--- Records shown ---
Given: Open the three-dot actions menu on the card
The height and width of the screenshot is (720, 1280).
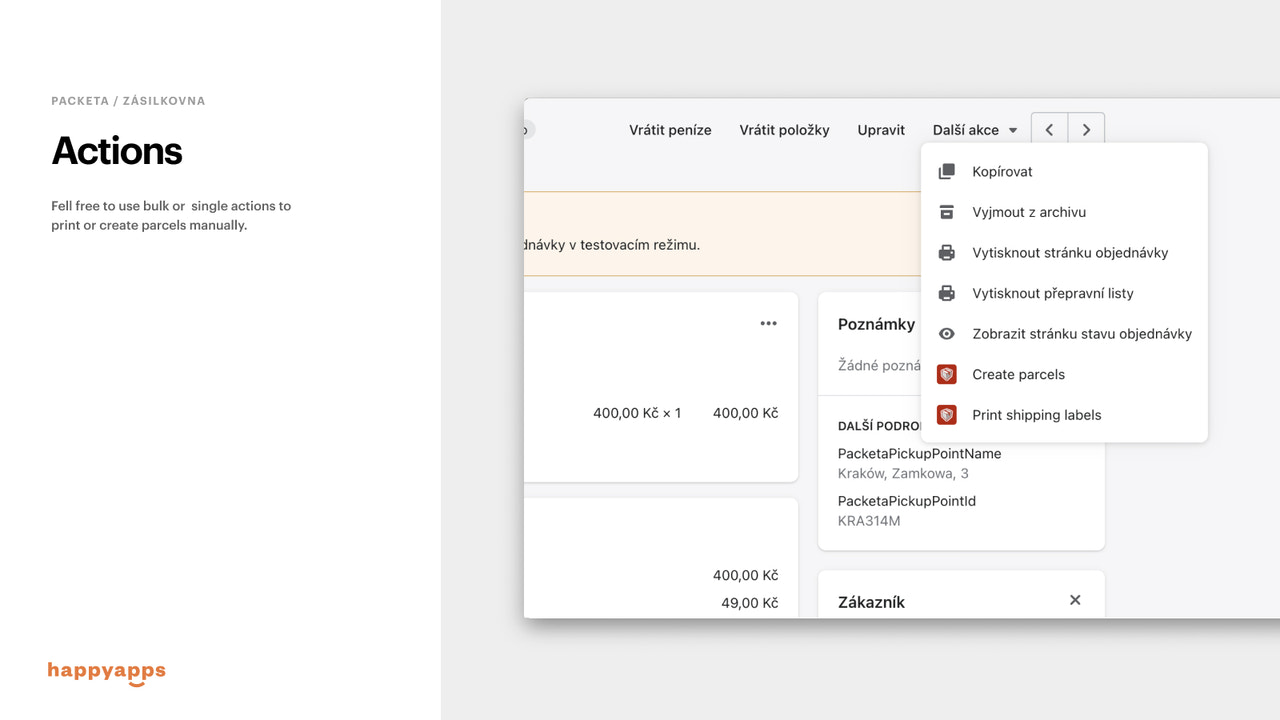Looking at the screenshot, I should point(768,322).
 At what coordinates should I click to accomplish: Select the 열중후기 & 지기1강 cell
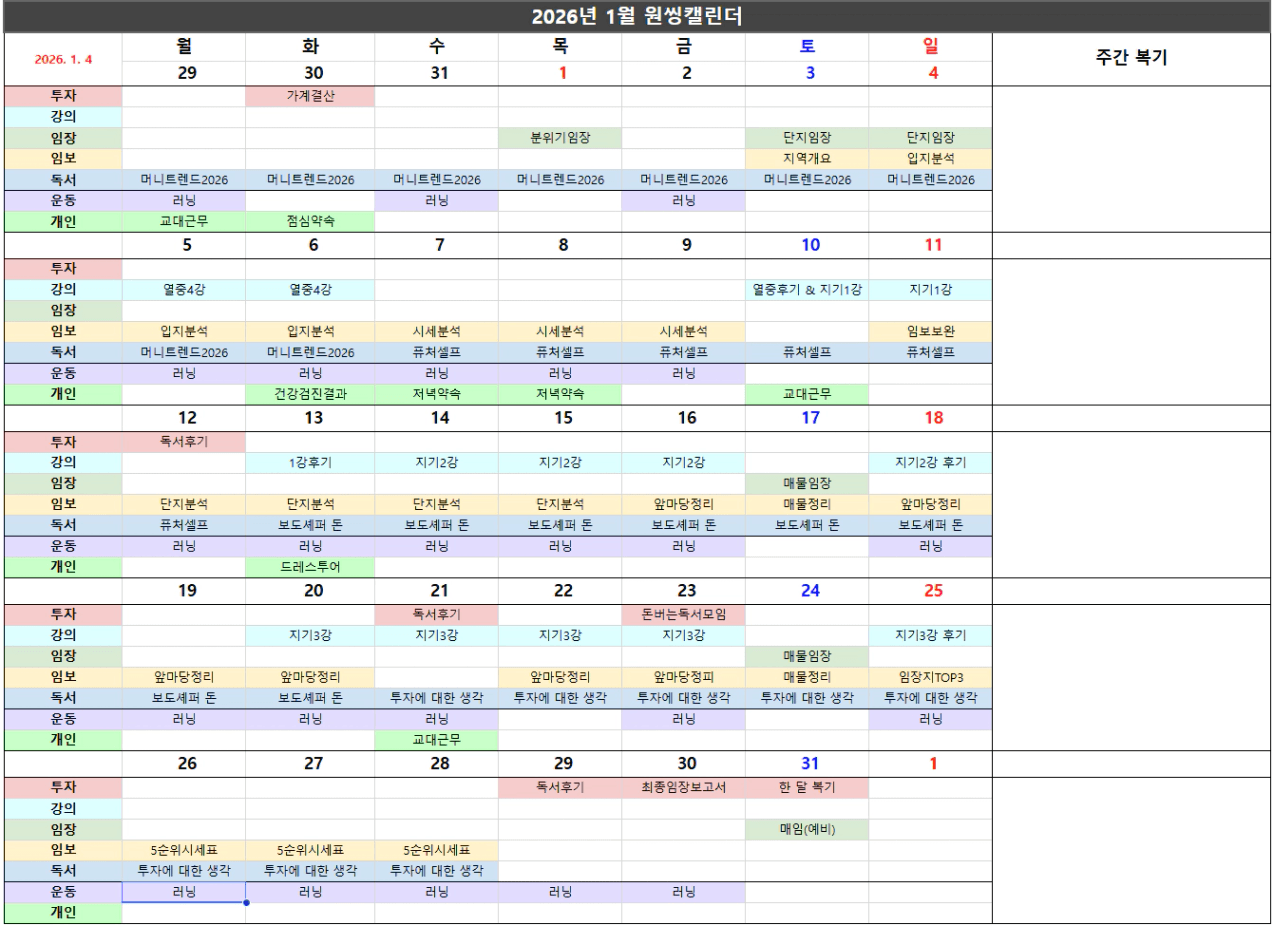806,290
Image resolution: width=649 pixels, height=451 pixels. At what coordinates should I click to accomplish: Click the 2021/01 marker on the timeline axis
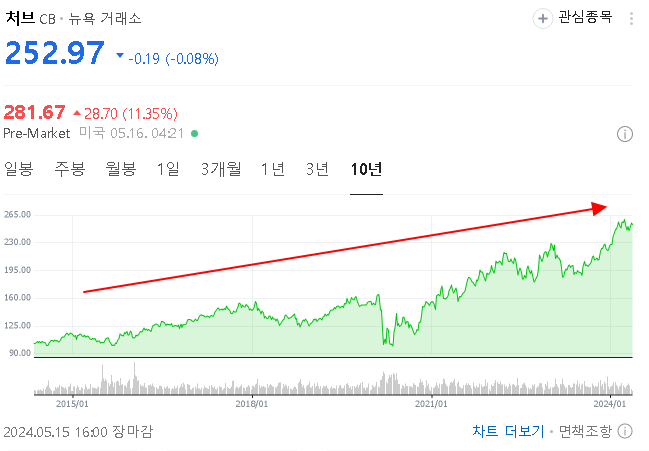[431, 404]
---
▶ **Problem to work on**:
Can you write out every row above word for word, leaving out the pictures?

▶ **In response**:
Given: Open the three-dot actions menu on the card
The height and width of the screenshot is (720, 1280).
Looking at the screenshot, I should point(768,322).
 At what coordinates should I click to accomplish: Select the 열중후기 & 지기1강 cell
806,290
Image resolution: width=649 pixels, height=451 pixels. At what coordinates should I click to accomplish: Click the 2021/01 marker on the timeline axis
[431, 404]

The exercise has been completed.